Eine Metapolitik würde sich tatsächlich darauf beschränken, als Filter zu wirken: Jegliches politische Projekt wird anhand der Grundsätze der Partei überprüft. Wie werden Datenschutz und -sparsamkeit gewährleistet, wie Kommunikations- und Wissenschaftsfreiheit? Die Piratenpartei als Metapartei stimmt also in der einen Koalition für einen Mindestlohn, in der anderen für Hartz IV, solange hier keine zentrale Lohnerfassungsbehörde eingerichtet wird und da die Unverletzlichkeit der Wohnung gewahrt bleibt.

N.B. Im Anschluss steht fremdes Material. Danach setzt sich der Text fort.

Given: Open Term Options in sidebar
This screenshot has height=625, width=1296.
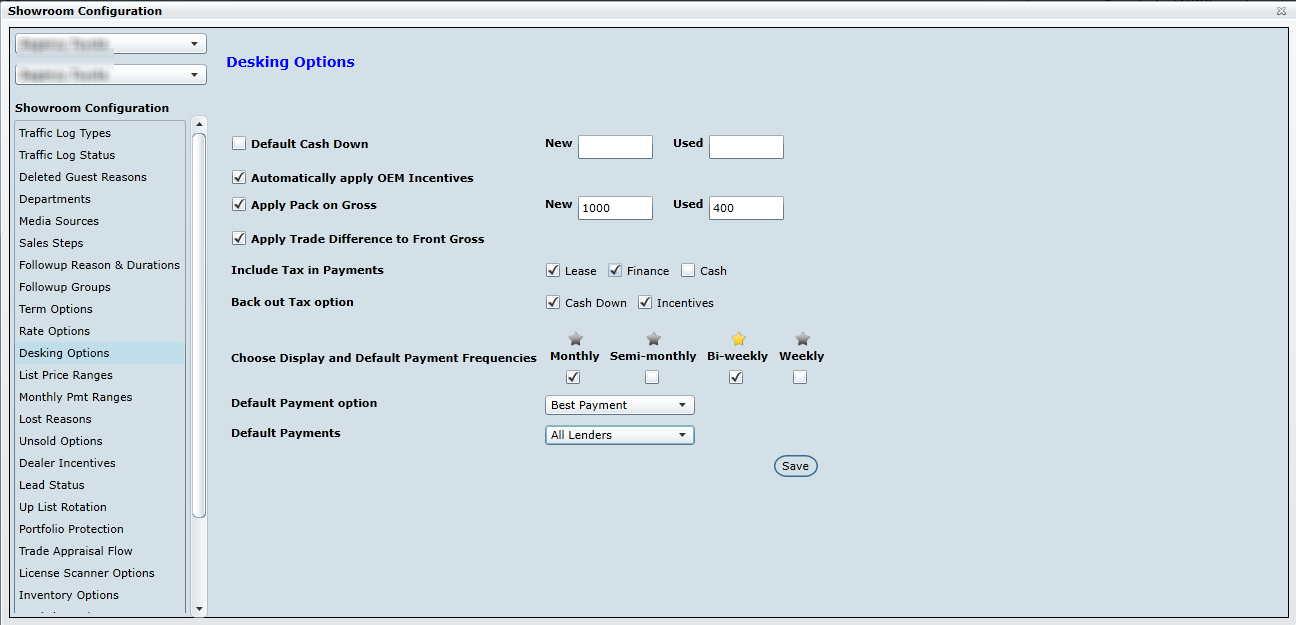Looking at the screenshot, I should point(56,309).
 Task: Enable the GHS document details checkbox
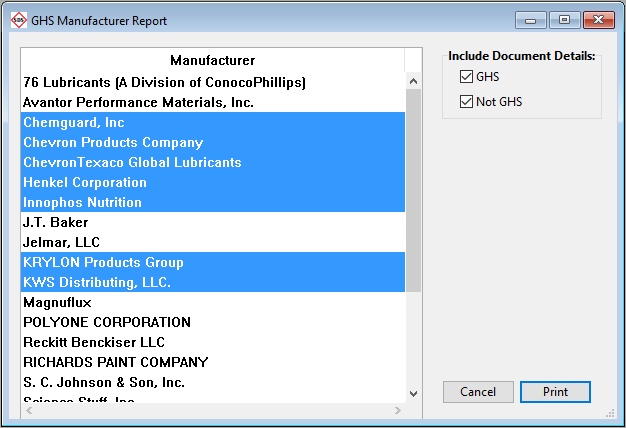(466, 77)
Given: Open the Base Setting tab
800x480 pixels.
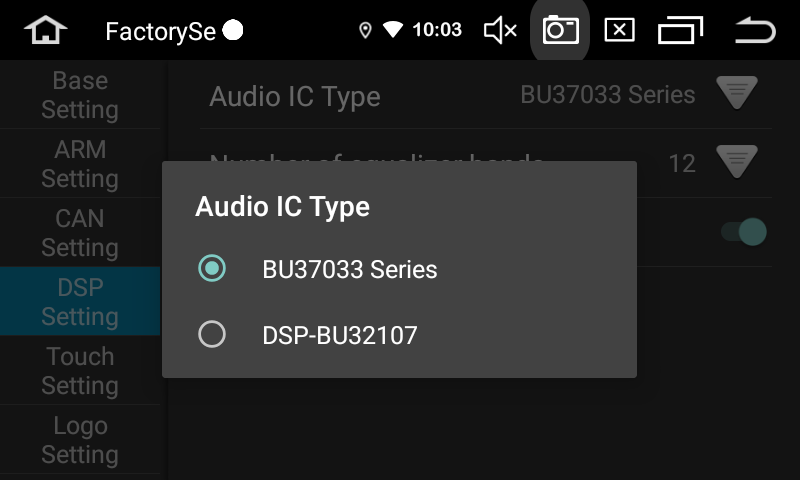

Das Problem bei einem solchen Ansatz ist, daß eine derartige Filterfunktion in ein Parteisystem nicht paßt. Ähnliche Funktionen nehmen NGOs (wie der Bund der Steuerzahler und Greenpeace) war, auch die Kirchen (ein gutes Beispiel ist die kath. Soziallehre, die kein System, sondern Sozialprinzipien zur Verfügung stellt). Das Problem: Ich kann durchaus Mitglied beim Bund der Steuerzahler und bei Greenpeace sein – die beiden Organisationen können sich auf ihren Kernbereich konzentrieren und müssen im Parlament nicht Rücksicht darauf nehmen, daß ihre Mitglieder bzw. Wähler zwar gemeinsame Ziele in Steuer- oder Umweltpolitik haben, der Bund der Steuerzahler aber notwendig einen Teil seiner Klientel verprellt, wenn er über Umweltfragen abstimmt (und vice versa). Im Europaparlament versuchen die Piraten diese Strategie – ich bin gespannt, wie lange es dauert, bis die erste Sachfrage die schwedischen Piraten spaltet.

Parlamentarisch filtern geht nicht – das höchste der Gefühle dürfte sein, daß passende Parteien ein Wählerpotential von zwei, drei Prozent, das durch die Digital natives noch wächst, gerne selbst abschöpfen würden und mit entsprechender Politik potentielle Piratenwähler zu gewinnen versuchen.

Die Alternative Vollprogramm ist zu gefährlich: Wie die kontroversen Diskussionen im Piraten-Wiki zeigen, könnte man sehr schnell sehr viele Mitglieder mit einer Festlegung verprellen. Auch daher sehe ich keine große Zukunft für die Piratenpartei – irgendwann müssen sie sich positionieren, und dann sind sie nur noch die besseren Grünen oder die bessere FDP. Der einzige Ausweg ist, daß ihre zentrale Konfliktlinie stark genug ist: Die Schas wird ja auch nicht wegen ihrer Wirtschaftspolitik gewählt.